Please output the entries below without altering a single character.

━━ Data under study ━━

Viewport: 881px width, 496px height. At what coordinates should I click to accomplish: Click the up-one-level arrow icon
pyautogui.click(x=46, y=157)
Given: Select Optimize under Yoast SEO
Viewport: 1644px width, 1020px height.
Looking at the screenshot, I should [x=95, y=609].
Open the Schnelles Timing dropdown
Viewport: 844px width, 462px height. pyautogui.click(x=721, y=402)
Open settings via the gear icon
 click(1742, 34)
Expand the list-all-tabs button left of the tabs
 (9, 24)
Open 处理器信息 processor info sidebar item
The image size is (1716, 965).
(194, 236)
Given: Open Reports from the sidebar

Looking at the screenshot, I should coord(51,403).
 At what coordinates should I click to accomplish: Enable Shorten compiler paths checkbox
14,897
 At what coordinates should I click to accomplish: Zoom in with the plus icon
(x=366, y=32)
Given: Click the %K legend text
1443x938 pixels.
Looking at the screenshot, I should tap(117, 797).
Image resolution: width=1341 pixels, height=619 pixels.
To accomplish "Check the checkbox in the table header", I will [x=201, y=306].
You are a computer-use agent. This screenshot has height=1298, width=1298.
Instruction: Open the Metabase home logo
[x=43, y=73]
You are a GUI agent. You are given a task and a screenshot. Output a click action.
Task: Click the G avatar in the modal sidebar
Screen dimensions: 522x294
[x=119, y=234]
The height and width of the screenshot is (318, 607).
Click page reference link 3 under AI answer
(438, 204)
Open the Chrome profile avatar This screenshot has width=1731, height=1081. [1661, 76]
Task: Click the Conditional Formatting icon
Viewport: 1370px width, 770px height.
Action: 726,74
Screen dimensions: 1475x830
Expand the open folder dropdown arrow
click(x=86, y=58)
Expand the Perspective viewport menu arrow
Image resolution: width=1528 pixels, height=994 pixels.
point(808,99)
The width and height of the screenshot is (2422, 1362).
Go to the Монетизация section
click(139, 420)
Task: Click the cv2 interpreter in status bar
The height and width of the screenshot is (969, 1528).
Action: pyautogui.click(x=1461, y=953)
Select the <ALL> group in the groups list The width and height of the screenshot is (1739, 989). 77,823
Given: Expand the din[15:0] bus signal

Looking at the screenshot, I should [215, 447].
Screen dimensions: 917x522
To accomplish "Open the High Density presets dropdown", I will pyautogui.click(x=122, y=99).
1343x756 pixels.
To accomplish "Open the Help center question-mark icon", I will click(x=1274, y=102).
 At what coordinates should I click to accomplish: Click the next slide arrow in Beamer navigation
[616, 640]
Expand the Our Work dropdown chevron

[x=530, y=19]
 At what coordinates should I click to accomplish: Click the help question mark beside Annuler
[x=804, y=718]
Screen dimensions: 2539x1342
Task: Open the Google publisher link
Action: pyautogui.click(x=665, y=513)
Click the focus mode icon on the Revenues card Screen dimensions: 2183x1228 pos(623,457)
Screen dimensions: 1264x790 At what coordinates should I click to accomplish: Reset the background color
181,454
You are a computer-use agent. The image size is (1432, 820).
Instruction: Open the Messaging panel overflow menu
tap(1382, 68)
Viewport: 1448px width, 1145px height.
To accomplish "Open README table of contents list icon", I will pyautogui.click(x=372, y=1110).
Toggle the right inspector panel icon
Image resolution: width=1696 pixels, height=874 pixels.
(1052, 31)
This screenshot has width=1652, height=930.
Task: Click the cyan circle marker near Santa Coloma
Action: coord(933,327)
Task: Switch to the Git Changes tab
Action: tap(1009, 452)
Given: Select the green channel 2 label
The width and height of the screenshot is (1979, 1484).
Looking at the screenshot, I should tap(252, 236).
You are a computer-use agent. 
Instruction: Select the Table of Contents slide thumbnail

━━━

Solved problem:
Viewport: 881px width, 496px height. At what coordinates should I click to accomplish: Click the up-one-level arrow icon
pyautogui.click(x=46, y=157)
Given: Select Optimize under Yoast SEO
Viewport: 1644px width, 1020px height.
Looking at the screenshot, I should [x=95, y=609].
Open the Schnelles Timing dropdown
Viewport: 844px width, 462px height. pyautogui.click(x=721, y=402)
Open settings via the gear icon
 click(1742, 34)
Expand the list-all-tabs button left of the tabs
 (9, 24)
Open 处理器信息 processor info sidebar item
The image size is (1716, 965).
(194, 236)
Given: Open Reports from the sidebar

Looking at the screenshot, I should coord(51,403).
 At what coordinates should I click to accomplish: Enable Shorten compiler paths checkbox
14,897
 At what coordinates should I click to accomplish: Zoom in with the plus icon
(x=366, y=32)
Given: Click the %K legend text
1443x938 pixels.
Looking at the screenshot, I should tap(117, 797).
Image resolution: width=1341 pixels, height=619 pixels.
To accomplish "Check the checkbox in the table header", I will [x=201, y=306].
You are a computer-use agent. This screenshot has height=1298, width=1298.
Instruction: Open the Metabase home logo
[x=43, y=73]
You are a GUI agent. You are given a task and a screenshot. Output a click action.
Task: Click the G avatar in the modal sidebar
Screen dimensions: 522x294
[x=119, y=234]
The height and width of the screenshot is (318, 607).
Click page reference link 3 under AI answer
(438, 204)
Open the Chrome profile avatar This screenshot has width=1731, height=1081. [1661, 76]
Task: Click the Conditional Formatting icon
Viewport: 1370px width, 770px height.
Action: 726,74
Screen dimensions: 1475x830
Expand the open folder dropdown arrow
click(x=86, y=58)
Expand the Perspective viewport menu arrow
Image resolution: width=1528 pixels, height=994 pixels.
point(808,99)
The width and height of the screenshot is (2422, 1362).
Go to the Монетизация section
click(139, 420)
Task: Click the cv2 interpreter in status bar
The height and width of the screenshot is (969, 1528).
Action: pyautogui.click(x=1461, y=953)
Select the <ALL> group in the groups list The width and height of the screenshot is (1739, 989). 77,823
Given: Expand the din[15:0] bus signal

Looking at the screenshot, I should [215, 447].
Screen dimensions: 917x522
To accomplish "Open the High Density presets dropdown", I will pyautogui.click(x=122, y=99).
1343x756 pixels.
To accomplish "Open the Help center question-mark icon", I will click(x=1274, y=102).
 At what coordinates should I click to accomplish: Click the next slide arrow in Beamer navigation
[616, 640]
Expand the Our Work dropdown chevron

[x=530, y=19]
 At what coordinates should I click to accomplish: Click the help question mark beside Annuler
[x=804, y=718]
Screen dimensions: 2539x1342
Task: Open the Google publisher link
Action: pyautogui.click(x=665, y=513)
Click the focus mode icon on the Revenues card Screen dimensions: 2183x1228 pos(623,457)
Screen dimensions: 1264x790 At what coordinates should I click to accomplish: Reset the background color
181,454
You are a computer-use agent. The image size is (1432, 820).
Instruction: Open the Messaging panel overflow menu
tap(1382, 68)
Viewport: 1448px width, 1145px height.
To accomplish "Open README table of contents list icon", I will pyautogui.click(x=372, y=1110).
Toggle the right inspector panel icon
Image resolution: width=1696 pixels, height=874 pixels.
(1052, 31)
This screenshot has width=1652, height=930.
Task: Click the cyan circle marker near Santa Coloma
Action: coord(933,327)
Task: Switch to the Git Changes tab
Action: tap(1009, 452)
Given: Select the green channel 2 label
The width and height of the screenshot is (1979, 1484).
Looking at the screenshot, I should tap(252, 236).
You are a computer-use agent. 
Instruction: Select the Table of Contents slide thumbnail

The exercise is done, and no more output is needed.